__Exercise objective__
Copy exactly, no pictures: every line from the one that contains "Close the Run Tests list popup" through the end of the entries below.

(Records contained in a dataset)

______

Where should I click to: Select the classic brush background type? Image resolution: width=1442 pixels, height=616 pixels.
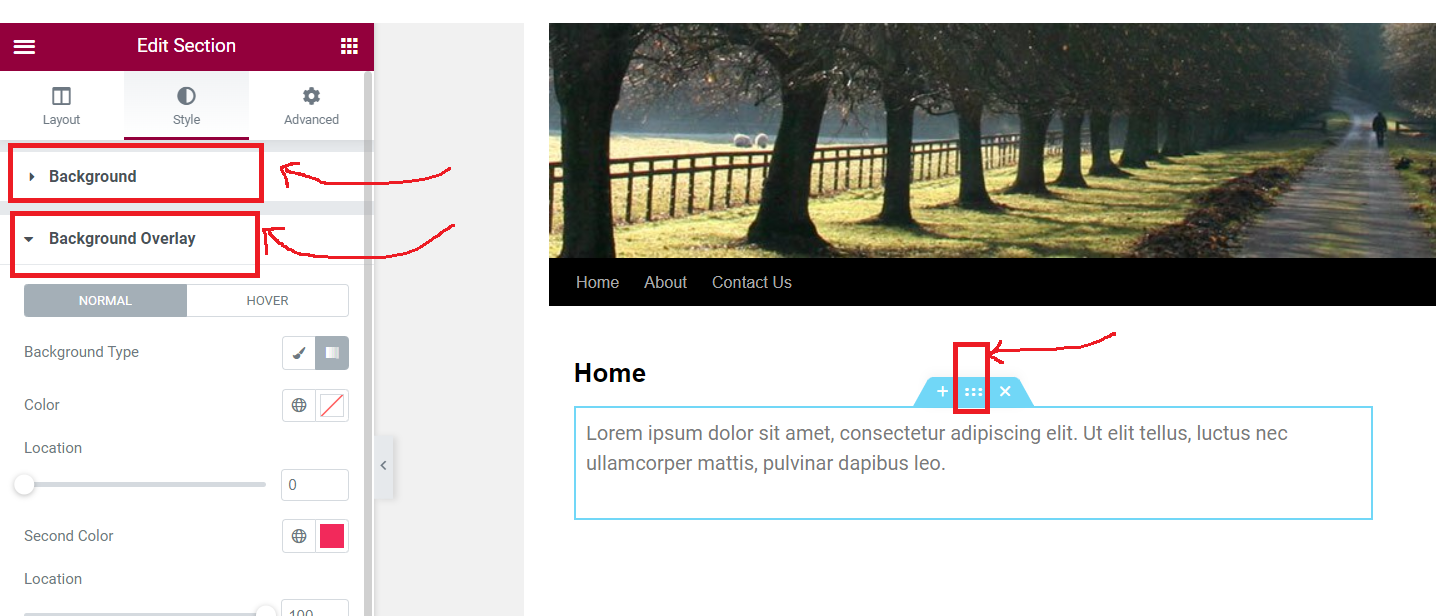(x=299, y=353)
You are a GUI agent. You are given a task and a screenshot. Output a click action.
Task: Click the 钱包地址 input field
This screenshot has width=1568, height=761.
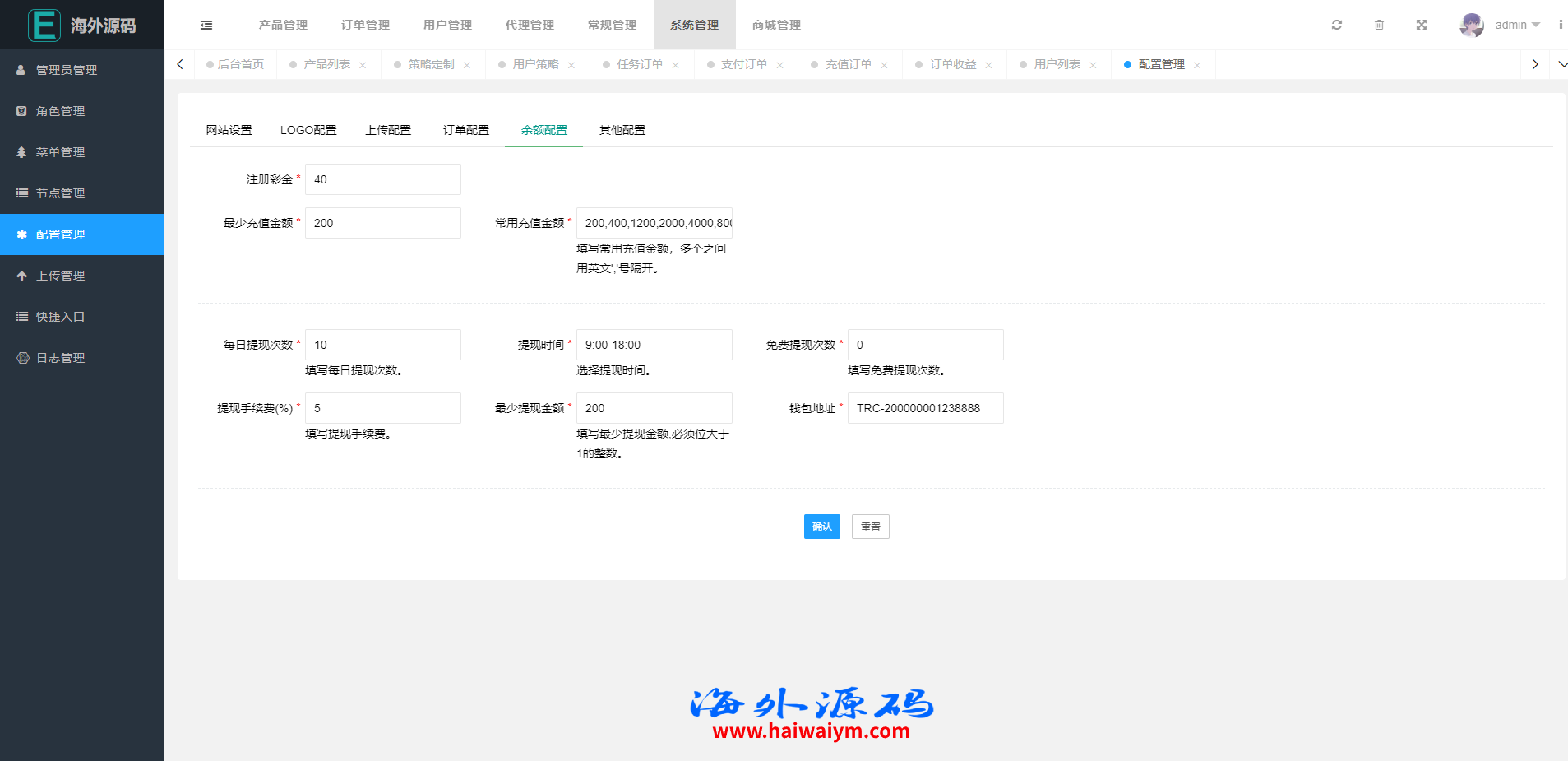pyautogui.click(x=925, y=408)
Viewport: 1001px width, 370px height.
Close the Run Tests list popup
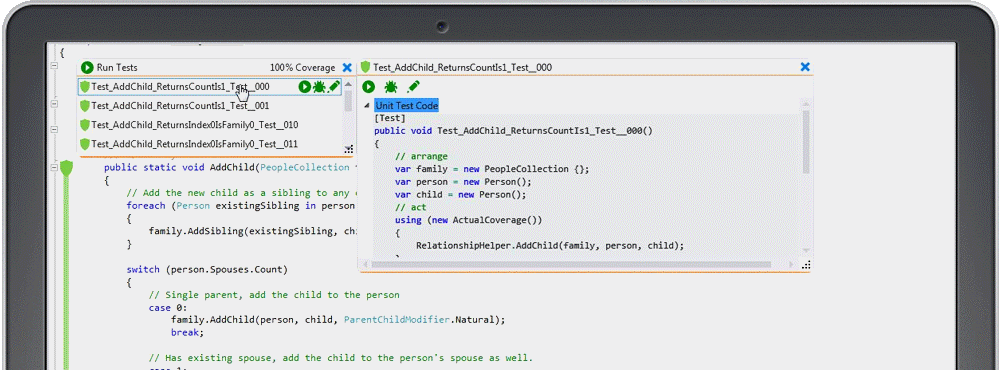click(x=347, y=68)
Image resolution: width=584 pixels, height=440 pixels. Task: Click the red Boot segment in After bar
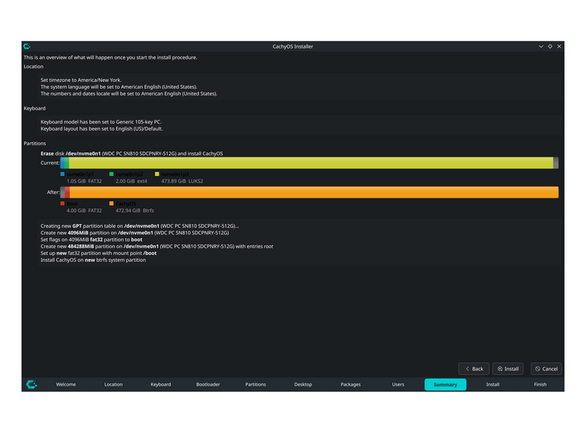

______

__Solution for this problem__
Close the Run Tests list popup
click(x=347, y=68)
Image resolution: width=584 pixels, height=440 pixels. Task: Click the red Boot segment in After bar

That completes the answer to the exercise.